No programa Mais Você exibido em 3/11/2010, a apresentadora Ana Maria Braga entrevistou o juiz Marcelo Alexandrino, com a mulher e filhos. No início de outubro, Alexandrino e família dirigiam-se a uma festa na estrada Grajaú-Jacarepaguá, no Rio de Janeiro e, ao não parar a uma blitz que o magistrado considerou suspeita, teve o carro metralhado pela polícia. Durante o programa, o juiz reclamou do descaso do Estado, afirmando que, depois do que aconteceu, ele e a família não foram procurados pelas autoridades. A apresentadora também entrevistou o psiquiatra e psicanalista Eduardo Ferreira Santos. E ele afirmou categoricamente que ‘um grande problema de saúde pública é que as vítimas de violência, de uma maneira geral, não recebem qualquer apoio após o trauma’.
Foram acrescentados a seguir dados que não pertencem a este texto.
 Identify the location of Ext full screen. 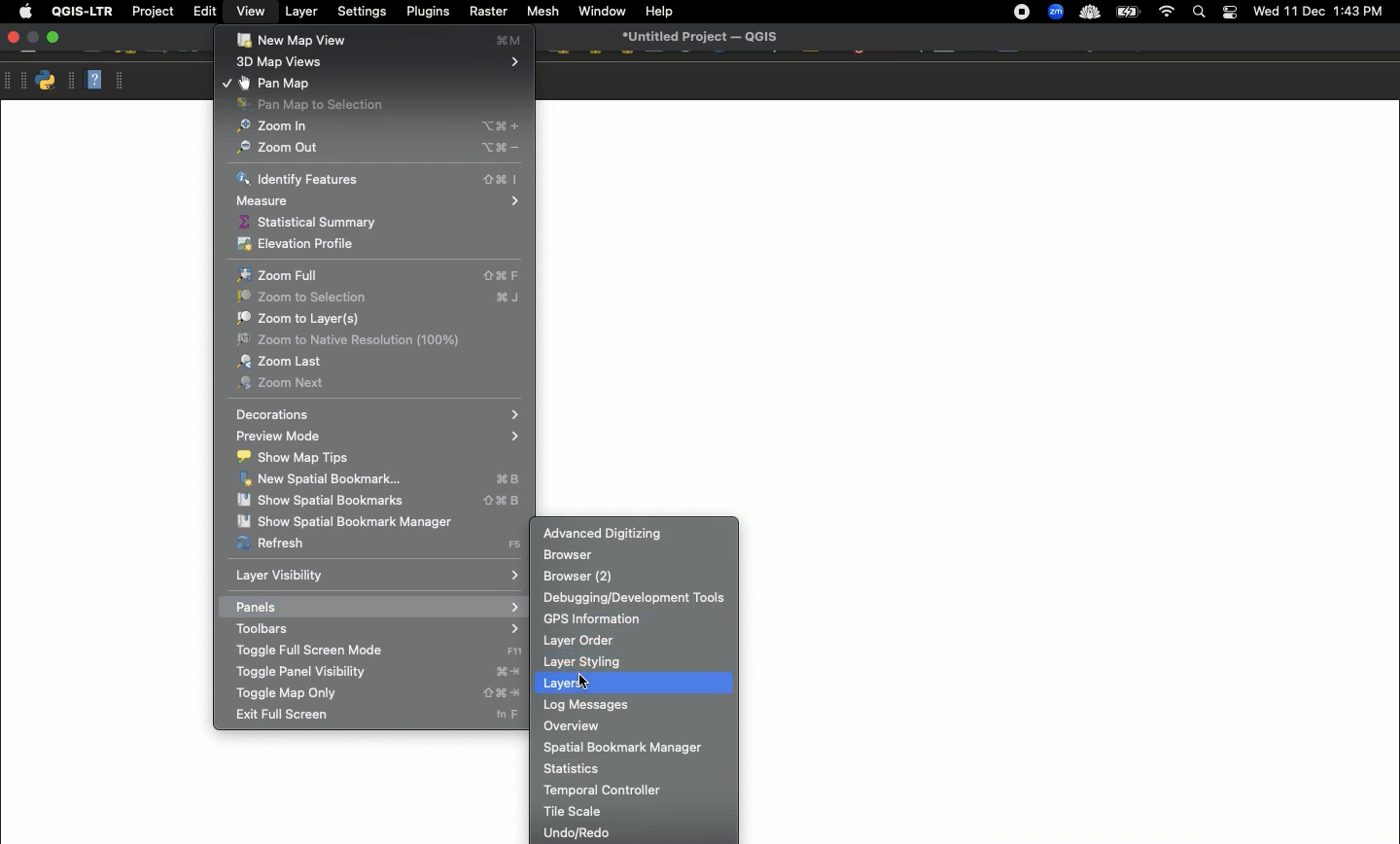
(374, 716).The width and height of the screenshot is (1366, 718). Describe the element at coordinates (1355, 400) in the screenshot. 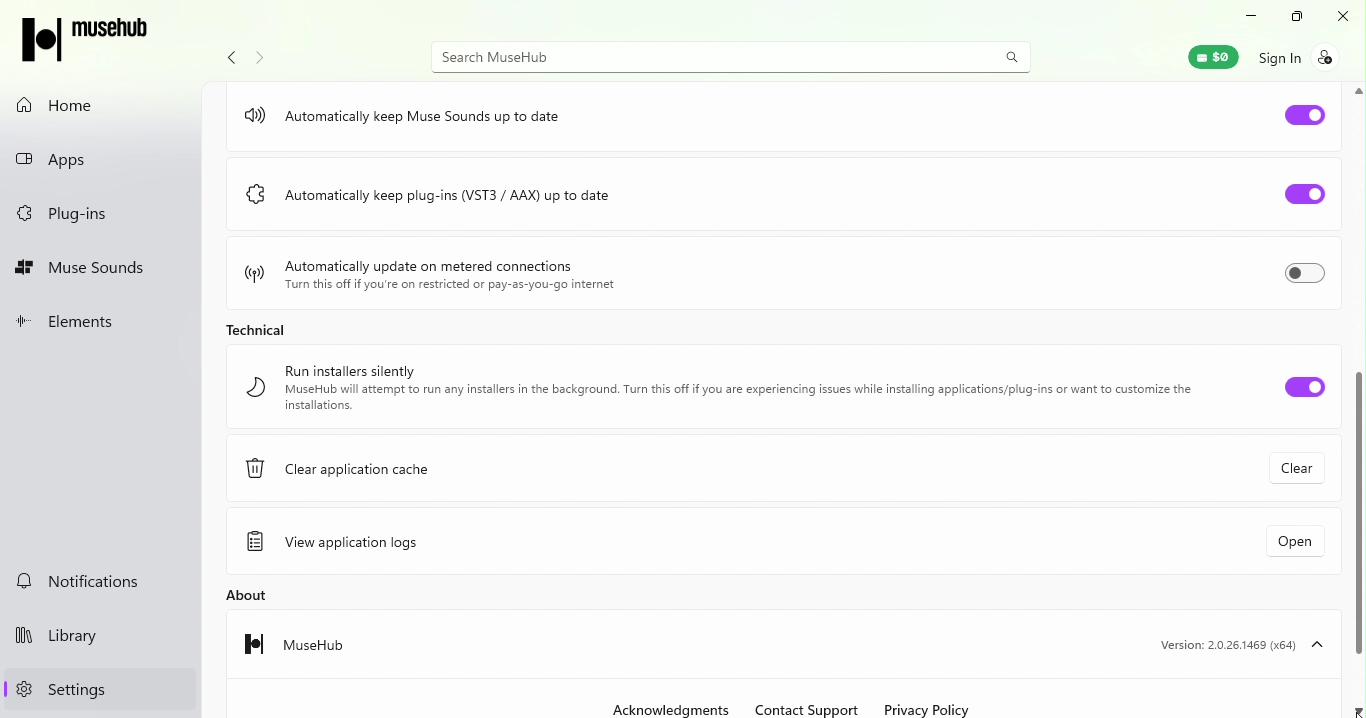

I see `Vertical scroll bar` at that location.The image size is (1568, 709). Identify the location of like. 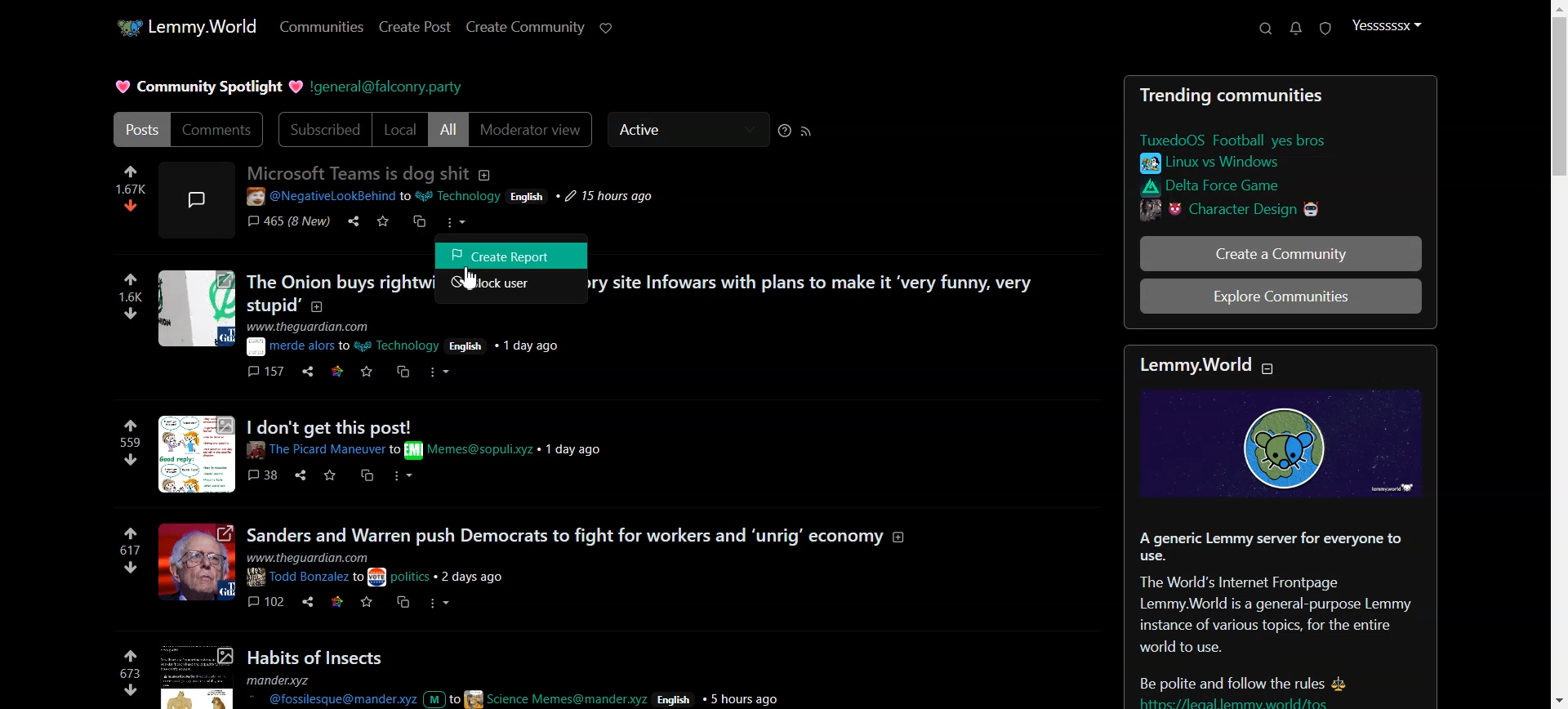
(128, 655).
Por isso, o Pró Vítima é motivo de orgulho para todo o Distrito Federal – afinal, o programa é inédito e único no Brasil. O Pró Vítima oferece assistência jurídica, psicológica e social. Advogados, assistentes sociais e psicólogos acompanham a família durante todo o processo e tentam amenizar um pouco dessa dor, longe das câmeras e das manchetes dos jornais.

Agir enquanto é tempo

Pena que a divulgação desse serviço não receba a devida atenção. Com a parceria dos veículos de comunicação poderíamos atender a mais pessoas ainda. É a velha história da pauta boa e da pauta ruim. Tem até gente que tenta fazer diferente, eu reconheço. Em Fortaleza (CE), criaram a Agência da Boa Notícia, para tentar pautar a grande mídia com boas notícias. Mas esse caso é uma exceção…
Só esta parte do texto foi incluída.